5. Can Type MC Cable be used in Wet Locations in accordance with the NEC? 
A. Yes. Section 330.10(12) provides the guidance on installations in wet locations. In 
addition, products are available that are suitable for direct burial and parking deck 
applications. These products have a continuous PVC outer jacket.


----------



## amakarevic (Apr 12, 2007)

carmusic said:


> and can be used in wet location if it has a pvc jacket


this is not a "wet location". or does the presence of water valves for the washer make it that?


----------



## Colomboj (Nov 14, 2011)

It's not a wet location.


----------



## ddawg16 (Aug 15, 2011)

carmusic said:


> mc cable is armored... and can be used in wet location if it has a pvc jacket
> 
> 5. Can Type MC Cable be used in Wet Locations in accordance with the NEC?
> A. Yes. Section 330.10(12) provides the guidance on installations in wet locations. In
> ...


 
Brain fart....I was thinking NM


----------



## gregzoll (Dec 25, 2006)

amakarevic said:


> this is not a "wet location". or does the presence of water valves for the washer make it that?

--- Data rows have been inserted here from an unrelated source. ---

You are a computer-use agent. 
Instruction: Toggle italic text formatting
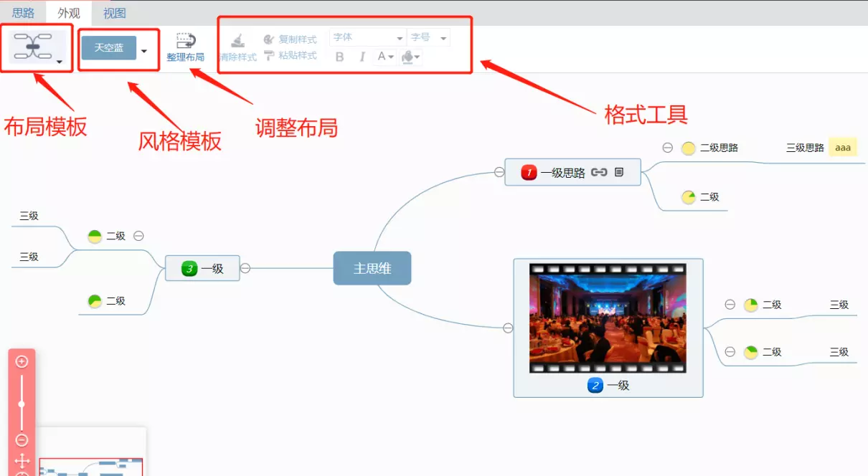click(362, 57)
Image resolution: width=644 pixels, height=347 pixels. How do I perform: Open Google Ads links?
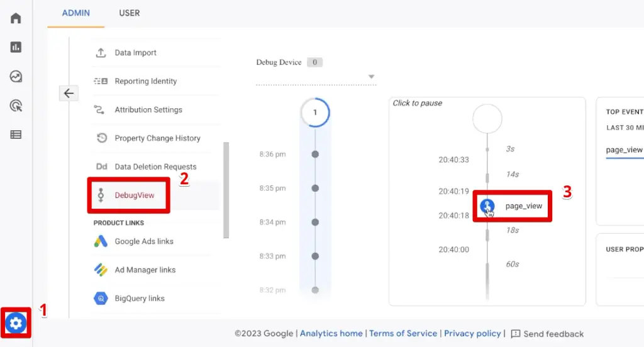pos(143,241)
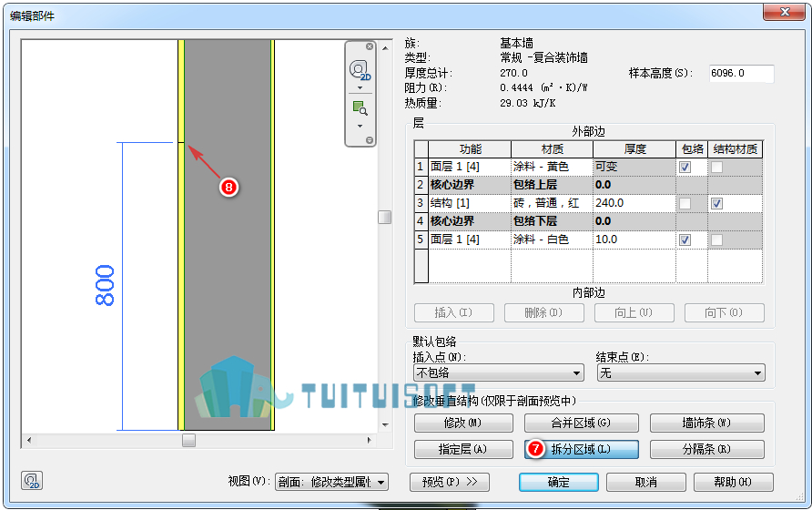Open navigation bar options circle icon
The height and width of the screenshot is (510, 812).
(370, 140)
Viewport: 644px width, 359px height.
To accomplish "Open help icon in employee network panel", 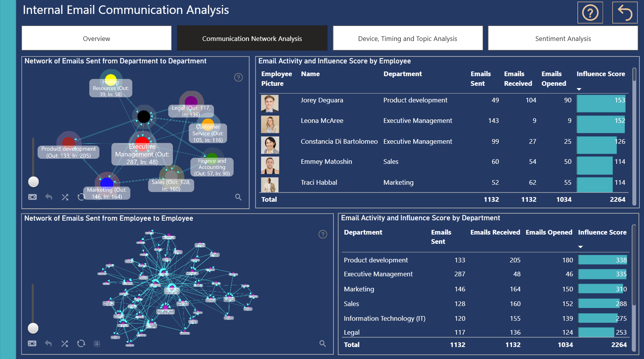I will pos(323,234).
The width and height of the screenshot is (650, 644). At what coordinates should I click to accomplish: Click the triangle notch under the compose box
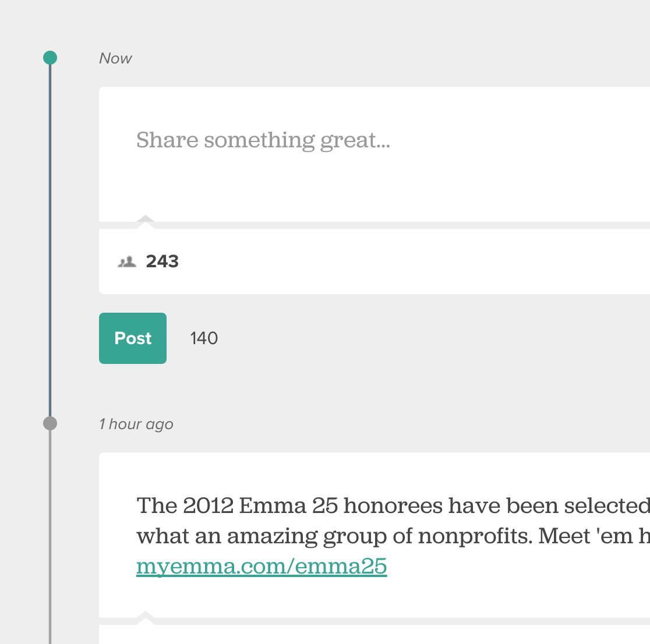point(145,220)
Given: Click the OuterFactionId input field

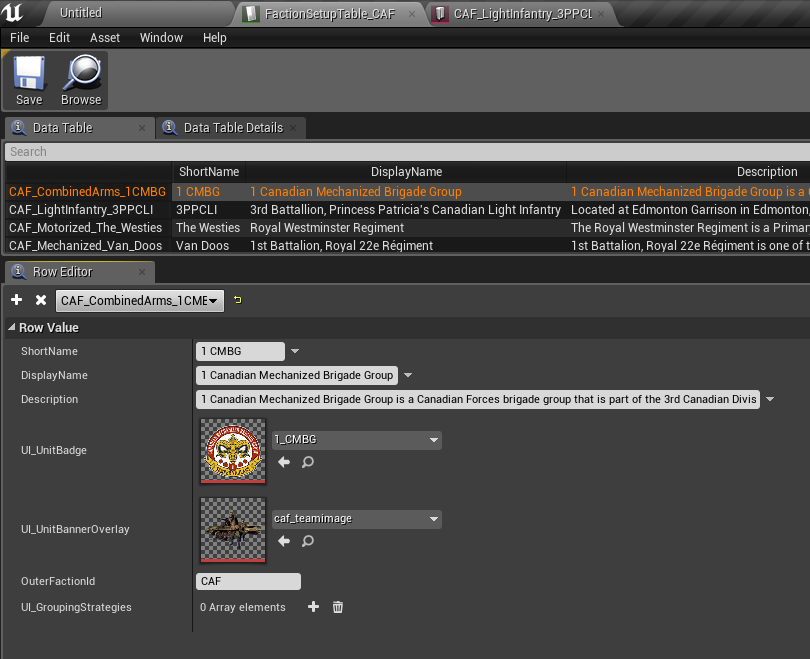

If the space is unfinished, it can be considered a wet location. Especially with the presence of water lines. You should always check with your local building permit office, so they can tell you, what their determination of a wet location is.


----------



## Jim Port (Sep 21, 2007)

Being exposed on an interior wall does not make it a wet location. Here is how the NEC defines location, wet:

Location, Wet. Installations underground or in concrete
slabs or masonry in direct contact with the earth; in locations
subject to saturation with water or other liquids, such
as vehicle washing areas; and in unprotected locations exposed
to weather.


----------



## AndyGump (Sep 26, 2010)

I don't know about the wet location aspect but you are not allowed to to use MX cable lower than 8' high if exposed to a room or such.
The idea is that people would use a low hanging cable to hang stuff on, that is a no go.

Andy.

Dang, I keep saying MX, I guess I am thinking of the old BX cable designation.


----------



## Jim Port (Sep 21, 2007)

AndyGump said:


> I don't know about the wet location aspect but you are not allowed to to use MX cable lower than 8' high if exposed to a room or such.
> The idea is that people would use a low hanging cable to hang stuff on, that is a no go.
> 
> Andy.
> ...


Would you care to share the code prohibition against using MC or AC under 8'?


----------



## AndyGump (Sep 26, 2010)

Jim Port said:


> Would you care to share the code prohibition against using MC or AC under 8'?


Actually that is something that I can't do right now. I was talking strictly from experience in the field. Three differnent projects but similar problems. All three issues with MX cable in garages. 
All wanted to run exposed MC cable in the uncovered walls and ceilings. Three different inspectors and two different Building Department plan checkers gigged these particular issues. 

I will try to look in the CEC though as it is an interesting item.

Andy.


----------



## AndyGump (Sep 26, 2010)

Ah, now I think I see the issue a bit more clearly now.

Here is the 2010 CEC based on the 2009 (I think) NEC about installations of Armored Cable.
I believe Cali. defines 8' high to be the height needed so the cable is not "subject to physical damage" in exposed places.

Andy.


----------



## gregzoll (Dec 25, 2006)

Andy, it would be kind of hard to damange MC. Now, Romex (ie NM) can be damaged when exposed.


----------



## brric (Mar 5, 2010)

MC cable is not allowed in areas subject to physical damage, NEC 330.12(1). IMO, a wall behind a washer and or dryer is not an area subject to physical damage.


----------